Митрополит вопросительно посмотрел на своего викария, трансильванца по происхождению, который, разумеется, был лучше знаком с подспудными течениями в среде молдавского духовенства. Потемкин напряженно ждал ответа.
— Как известно, — сказал викарий, — епископ Стамати — ученик, причем любимый ученик старца Нямецкого монастыря Паисия Величковского. Поговаривают, что он не раз ездил с посланием от Паисия к константинопольскому патриарху.
— Разве Паисий настолько близок к патриарху, что состоит с ним в переписке?! — изумился светлейший.

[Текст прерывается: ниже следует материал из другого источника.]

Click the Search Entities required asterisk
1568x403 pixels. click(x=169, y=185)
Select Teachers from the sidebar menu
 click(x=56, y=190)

— Они в большой дружбе, — сказал митрополит. — Это одна из легенд всего христианского мира. К прославившемуся своей святостью монаху пришел сам патриарх, поклонился и омыл ему ноги. Потом они часто вдвоем служили литургии в Пантократиевском монастыре на Афоне. С тех пор дня не проходит, чтобы они не молились друг о друге и не писали бы друг другу.
— Ба, ба, ба! — воскликнул вдруг Потемкин. — А почему мне до сих пор не представили этого Паисия?
— Невозможно, ваша светлость. По причине старости отец Паисий уже не покидает монастырь.
— Когда идут кровопролитные бои между мирами христианским и мусульманским, каждый носящий на себе знамение креста должен сделать чрезмерное для себя напряжение. В числе прочих и монахи. Или, может, туда, в Нямец, война еще не дошла? Может, они предпочитают стоять в стороне от той великой борьбы, которую мы ведем?
— Нет, зачем же, — ответил епископ. — В стороне они не стоят. С начала военных действий под каменными стенами монастыря круглый год, день за днем, варится в огромных котлах мамалыга и фасолевая похлебка для беженцев.
— Мамалыга и фасолевая похлебка — это прекрасно, но не слишком ли это мало? Мы вправе были ждать от Нямецкого монастыря гораздо большей помощи, тем более что во главе монастыря стоит полтавчанин. И как бы он ни одряхлел на старости лет, думаю, в решительную минуту голос славянства, голос родины возьмет в нем верх!
Светлейший произнес это, точно выстрелил, и, застыв в полуобороте, сверлил своим зрячим оком митрополита, что обычно означало, что он произнес главное, составляющее суть беседы, и теперь ждет ответа.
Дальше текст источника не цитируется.